Stated exercise — Copy the records from the line containing "Where should I click to: Open View" up to and including the line containing "will [381, 25].", reproducing each line exactly.

Provided data —
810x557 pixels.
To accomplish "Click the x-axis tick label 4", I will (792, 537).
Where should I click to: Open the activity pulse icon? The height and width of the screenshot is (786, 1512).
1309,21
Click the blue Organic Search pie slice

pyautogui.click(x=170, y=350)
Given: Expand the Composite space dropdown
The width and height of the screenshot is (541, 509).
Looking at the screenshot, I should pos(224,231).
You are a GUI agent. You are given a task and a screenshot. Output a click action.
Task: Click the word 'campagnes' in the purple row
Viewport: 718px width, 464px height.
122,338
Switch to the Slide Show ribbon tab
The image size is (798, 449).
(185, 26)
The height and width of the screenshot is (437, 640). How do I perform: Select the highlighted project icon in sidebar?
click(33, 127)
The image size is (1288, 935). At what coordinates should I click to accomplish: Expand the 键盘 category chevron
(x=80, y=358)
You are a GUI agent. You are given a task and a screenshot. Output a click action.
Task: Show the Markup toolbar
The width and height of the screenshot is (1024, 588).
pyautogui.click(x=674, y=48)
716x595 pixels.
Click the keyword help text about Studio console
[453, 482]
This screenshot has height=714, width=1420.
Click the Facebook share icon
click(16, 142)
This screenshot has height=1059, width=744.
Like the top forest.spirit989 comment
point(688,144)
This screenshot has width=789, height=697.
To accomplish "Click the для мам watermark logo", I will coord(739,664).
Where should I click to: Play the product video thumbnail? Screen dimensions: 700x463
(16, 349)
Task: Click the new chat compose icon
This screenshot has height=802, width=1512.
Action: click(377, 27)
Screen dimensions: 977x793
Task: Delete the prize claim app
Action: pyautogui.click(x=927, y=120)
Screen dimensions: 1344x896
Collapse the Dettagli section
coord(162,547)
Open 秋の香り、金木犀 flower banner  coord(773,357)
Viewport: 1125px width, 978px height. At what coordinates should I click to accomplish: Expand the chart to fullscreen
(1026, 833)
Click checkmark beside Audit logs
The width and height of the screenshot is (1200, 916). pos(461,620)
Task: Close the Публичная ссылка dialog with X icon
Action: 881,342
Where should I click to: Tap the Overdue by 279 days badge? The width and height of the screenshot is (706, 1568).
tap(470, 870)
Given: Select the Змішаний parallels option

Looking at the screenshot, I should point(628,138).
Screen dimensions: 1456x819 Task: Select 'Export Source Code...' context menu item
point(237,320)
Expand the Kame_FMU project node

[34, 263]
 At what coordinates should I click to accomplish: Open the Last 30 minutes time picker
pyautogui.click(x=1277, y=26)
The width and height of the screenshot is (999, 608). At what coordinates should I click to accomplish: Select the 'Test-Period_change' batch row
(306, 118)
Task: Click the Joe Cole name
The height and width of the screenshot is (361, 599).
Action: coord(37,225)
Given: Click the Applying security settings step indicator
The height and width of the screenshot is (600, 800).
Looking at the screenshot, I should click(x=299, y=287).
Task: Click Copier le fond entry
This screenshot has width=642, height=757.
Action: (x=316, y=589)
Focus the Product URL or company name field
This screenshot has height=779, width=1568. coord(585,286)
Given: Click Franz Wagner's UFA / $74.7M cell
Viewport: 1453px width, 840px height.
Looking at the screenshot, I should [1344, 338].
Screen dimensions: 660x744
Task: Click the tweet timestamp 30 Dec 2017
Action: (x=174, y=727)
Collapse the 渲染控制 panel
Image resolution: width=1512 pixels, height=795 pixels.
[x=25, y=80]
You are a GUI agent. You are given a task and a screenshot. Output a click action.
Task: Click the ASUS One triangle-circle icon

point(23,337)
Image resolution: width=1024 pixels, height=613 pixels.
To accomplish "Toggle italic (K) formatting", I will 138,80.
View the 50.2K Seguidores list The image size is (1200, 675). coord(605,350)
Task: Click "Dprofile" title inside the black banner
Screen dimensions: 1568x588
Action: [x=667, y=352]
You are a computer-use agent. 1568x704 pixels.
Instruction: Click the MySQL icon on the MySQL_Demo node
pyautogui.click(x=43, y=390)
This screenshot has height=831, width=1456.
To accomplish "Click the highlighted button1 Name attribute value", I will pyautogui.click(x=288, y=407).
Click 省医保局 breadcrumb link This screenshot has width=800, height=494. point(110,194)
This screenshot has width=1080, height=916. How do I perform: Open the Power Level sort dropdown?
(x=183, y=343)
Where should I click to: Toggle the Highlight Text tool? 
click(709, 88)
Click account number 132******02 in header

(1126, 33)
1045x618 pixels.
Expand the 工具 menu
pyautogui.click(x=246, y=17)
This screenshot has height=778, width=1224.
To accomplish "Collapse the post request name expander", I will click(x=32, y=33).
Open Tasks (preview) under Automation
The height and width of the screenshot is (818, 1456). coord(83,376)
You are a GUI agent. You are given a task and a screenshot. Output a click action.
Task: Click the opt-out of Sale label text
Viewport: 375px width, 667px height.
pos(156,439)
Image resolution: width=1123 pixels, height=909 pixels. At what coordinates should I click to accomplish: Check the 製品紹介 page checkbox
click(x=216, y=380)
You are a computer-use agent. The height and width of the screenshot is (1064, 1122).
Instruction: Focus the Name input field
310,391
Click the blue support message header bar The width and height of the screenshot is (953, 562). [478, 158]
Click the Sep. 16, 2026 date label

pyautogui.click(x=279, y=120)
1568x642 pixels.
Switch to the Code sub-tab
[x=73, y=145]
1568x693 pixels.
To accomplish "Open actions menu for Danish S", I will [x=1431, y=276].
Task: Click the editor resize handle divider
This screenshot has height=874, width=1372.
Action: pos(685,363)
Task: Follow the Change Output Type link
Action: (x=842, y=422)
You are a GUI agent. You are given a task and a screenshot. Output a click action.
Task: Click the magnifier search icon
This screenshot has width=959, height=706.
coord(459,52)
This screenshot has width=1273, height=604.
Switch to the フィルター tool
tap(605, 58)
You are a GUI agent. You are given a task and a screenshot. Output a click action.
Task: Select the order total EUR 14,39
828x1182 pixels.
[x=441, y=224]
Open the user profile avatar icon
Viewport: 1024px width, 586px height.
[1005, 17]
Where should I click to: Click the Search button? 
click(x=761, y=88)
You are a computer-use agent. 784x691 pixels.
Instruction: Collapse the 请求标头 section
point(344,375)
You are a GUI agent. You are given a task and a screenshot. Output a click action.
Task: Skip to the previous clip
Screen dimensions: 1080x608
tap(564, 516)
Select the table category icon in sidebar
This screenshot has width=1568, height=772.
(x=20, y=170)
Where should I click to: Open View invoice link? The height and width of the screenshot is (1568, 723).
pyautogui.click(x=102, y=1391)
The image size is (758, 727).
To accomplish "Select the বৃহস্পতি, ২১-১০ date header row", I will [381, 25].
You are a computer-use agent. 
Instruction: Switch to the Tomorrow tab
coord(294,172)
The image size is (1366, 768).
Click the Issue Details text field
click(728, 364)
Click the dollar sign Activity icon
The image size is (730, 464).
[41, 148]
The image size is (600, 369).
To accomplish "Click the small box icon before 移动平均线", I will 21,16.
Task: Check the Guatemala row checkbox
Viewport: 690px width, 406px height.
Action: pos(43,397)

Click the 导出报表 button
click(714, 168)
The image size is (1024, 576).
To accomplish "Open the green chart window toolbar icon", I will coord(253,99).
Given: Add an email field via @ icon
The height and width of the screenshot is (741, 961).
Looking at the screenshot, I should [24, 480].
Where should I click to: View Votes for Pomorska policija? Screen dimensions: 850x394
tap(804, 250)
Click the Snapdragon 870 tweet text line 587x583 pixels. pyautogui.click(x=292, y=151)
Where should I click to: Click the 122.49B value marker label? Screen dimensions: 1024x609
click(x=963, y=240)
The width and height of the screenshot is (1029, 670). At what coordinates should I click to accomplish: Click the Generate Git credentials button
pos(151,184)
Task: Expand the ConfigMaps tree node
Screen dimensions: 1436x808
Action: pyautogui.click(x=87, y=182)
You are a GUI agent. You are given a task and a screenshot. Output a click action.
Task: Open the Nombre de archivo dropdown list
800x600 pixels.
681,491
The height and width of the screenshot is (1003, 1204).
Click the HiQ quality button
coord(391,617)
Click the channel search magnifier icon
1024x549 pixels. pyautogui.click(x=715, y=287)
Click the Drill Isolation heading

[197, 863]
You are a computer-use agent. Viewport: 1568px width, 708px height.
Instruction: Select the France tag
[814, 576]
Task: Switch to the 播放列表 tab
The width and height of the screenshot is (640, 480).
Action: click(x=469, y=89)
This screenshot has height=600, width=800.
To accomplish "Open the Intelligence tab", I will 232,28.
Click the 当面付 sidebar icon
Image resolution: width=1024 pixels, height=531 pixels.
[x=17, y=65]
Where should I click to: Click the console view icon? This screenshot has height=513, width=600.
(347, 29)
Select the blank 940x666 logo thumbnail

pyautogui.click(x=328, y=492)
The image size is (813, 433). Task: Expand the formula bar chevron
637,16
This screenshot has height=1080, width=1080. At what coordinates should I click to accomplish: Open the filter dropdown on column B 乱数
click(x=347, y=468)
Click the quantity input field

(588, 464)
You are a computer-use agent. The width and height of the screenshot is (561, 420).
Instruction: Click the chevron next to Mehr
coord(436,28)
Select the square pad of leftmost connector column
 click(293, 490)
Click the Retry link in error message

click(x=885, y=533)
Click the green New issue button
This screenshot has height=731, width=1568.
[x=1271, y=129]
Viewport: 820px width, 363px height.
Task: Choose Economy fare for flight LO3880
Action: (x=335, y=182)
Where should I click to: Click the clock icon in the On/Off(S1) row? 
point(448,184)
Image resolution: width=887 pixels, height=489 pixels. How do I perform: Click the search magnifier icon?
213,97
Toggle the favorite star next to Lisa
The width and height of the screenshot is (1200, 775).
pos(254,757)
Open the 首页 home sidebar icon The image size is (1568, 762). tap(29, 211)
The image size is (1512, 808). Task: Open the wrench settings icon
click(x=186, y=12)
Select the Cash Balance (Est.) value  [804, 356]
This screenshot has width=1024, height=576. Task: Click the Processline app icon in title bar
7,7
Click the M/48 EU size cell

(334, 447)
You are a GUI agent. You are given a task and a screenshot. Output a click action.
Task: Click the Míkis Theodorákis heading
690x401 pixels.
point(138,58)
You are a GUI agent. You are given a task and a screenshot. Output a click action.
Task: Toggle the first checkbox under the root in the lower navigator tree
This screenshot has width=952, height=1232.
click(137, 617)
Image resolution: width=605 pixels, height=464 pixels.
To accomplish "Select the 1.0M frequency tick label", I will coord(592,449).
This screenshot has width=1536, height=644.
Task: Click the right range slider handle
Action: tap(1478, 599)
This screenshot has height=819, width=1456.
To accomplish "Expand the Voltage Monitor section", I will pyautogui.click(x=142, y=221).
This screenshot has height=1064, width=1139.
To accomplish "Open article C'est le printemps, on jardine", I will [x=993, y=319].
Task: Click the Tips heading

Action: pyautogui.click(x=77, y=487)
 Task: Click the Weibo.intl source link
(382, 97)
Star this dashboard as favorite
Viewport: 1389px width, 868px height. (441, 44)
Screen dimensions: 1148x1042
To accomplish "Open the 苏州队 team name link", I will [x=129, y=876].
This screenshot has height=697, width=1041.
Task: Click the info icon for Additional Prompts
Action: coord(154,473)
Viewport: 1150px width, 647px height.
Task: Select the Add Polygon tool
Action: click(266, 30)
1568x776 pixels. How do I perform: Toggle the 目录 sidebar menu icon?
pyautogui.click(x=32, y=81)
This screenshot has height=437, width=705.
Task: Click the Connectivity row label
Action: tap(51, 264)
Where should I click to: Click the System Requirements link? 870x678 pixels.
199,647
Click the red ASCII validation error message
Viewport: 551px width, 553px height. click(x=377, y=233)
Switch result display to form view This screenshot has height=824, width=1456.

Exercise solution —
Where should I click to: Open View invoice link? The height and width of the screenshot is (1568, 723).
pyautogui.click(x=102, y=1391)
The image size is (758, 727).
To accomplish "Select the বৃহস্পতি, ২১-১০ date header row", I will [381, 25].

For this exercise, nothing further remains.